From the Rose Law Group Growlery
By Phil Riske | Senior reporter/writer
ournalists drink too much, are bad at managing emotions, and operate at a lower level than average, a new study claims.
The London Press Club study analyzed 40 journalists, and the objective was to determine how journalists can thrive under stress.
The results showed journalists’ brains were operating at a lower level than the average population, particularly because of their tendency to self-medicate with alcohol and caffeine
Journalists scored pretty high on:
Abstraction, the ability to deal with ideas rather than events.
Value tagging, the ability to assign values to different sensory cues, such as whether something is a priority or has meaning.
Compared with bankers, traders, or salespeople, journalists showed they were more able to cope with pressure.
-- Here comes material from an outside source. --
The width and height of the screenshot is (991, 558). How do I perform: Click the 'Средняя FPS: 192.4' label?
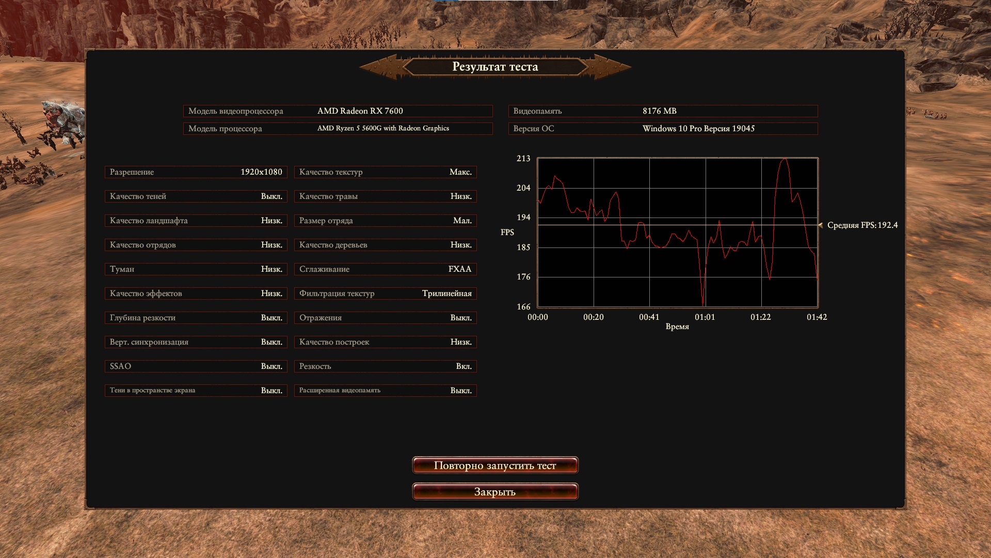pyautogui.click(x=862, y=225)
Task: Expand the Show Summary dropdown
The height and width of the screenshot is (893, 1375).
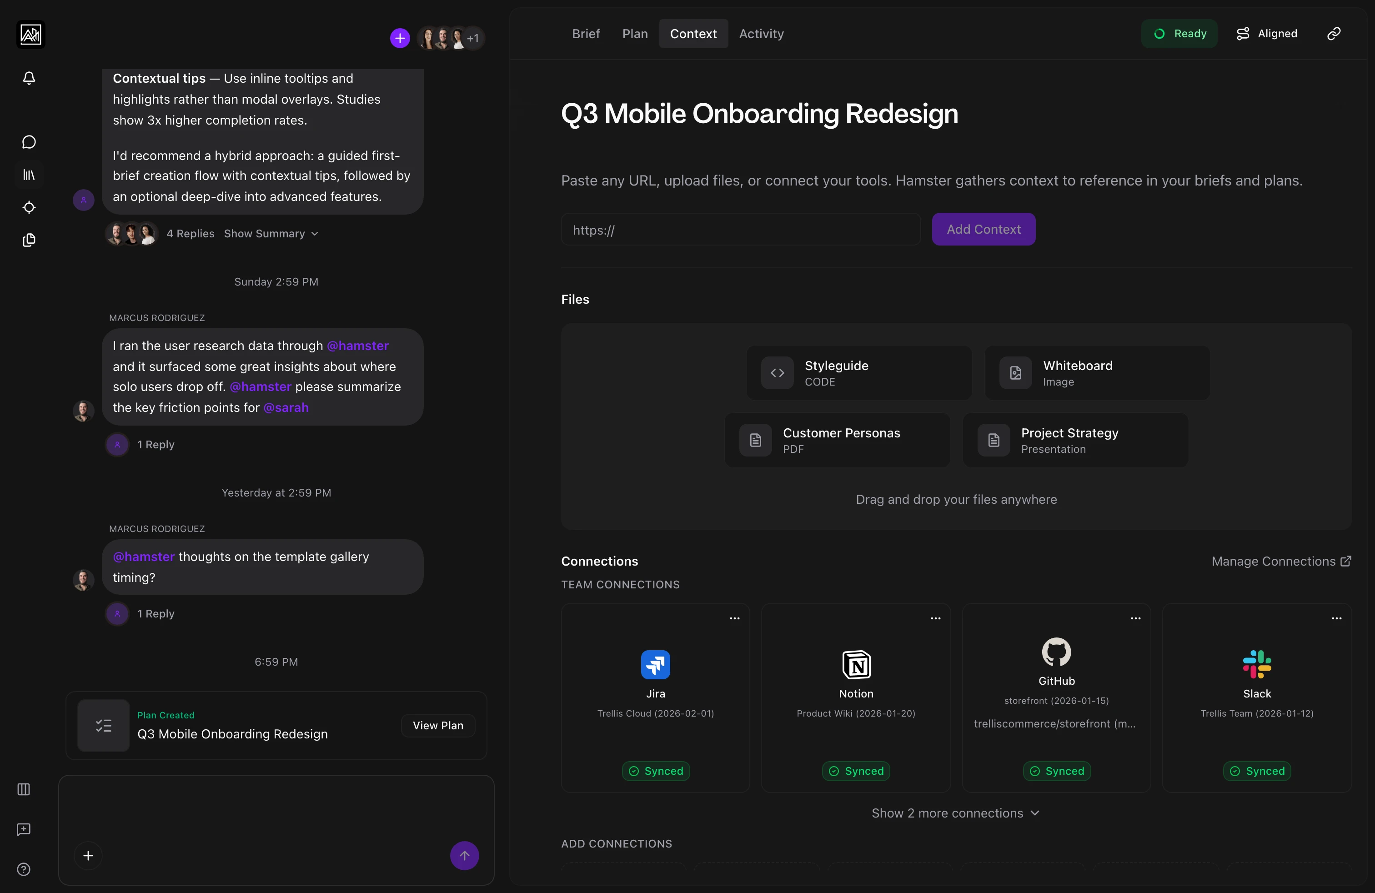Action: click(271, 233)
Traits that make journalism a stressful profession are deadlines, accountability to the public, unpredictable and heavy workloads, public scrutiny, repercussions on social media, and lower pay.
Of course we know 40 Brit journalists are not representative of American journalists.
“It is not yet peer reviewed, and the sample size is small, so the results should not be taken necessarily as fact,” the study notes.
Ergo, the study was just a slimy cheap shot at journalists.
So, in protest of the faulty findings, I’m going to taste a good wine, throw something at the wall, and publish my IQ (maybe).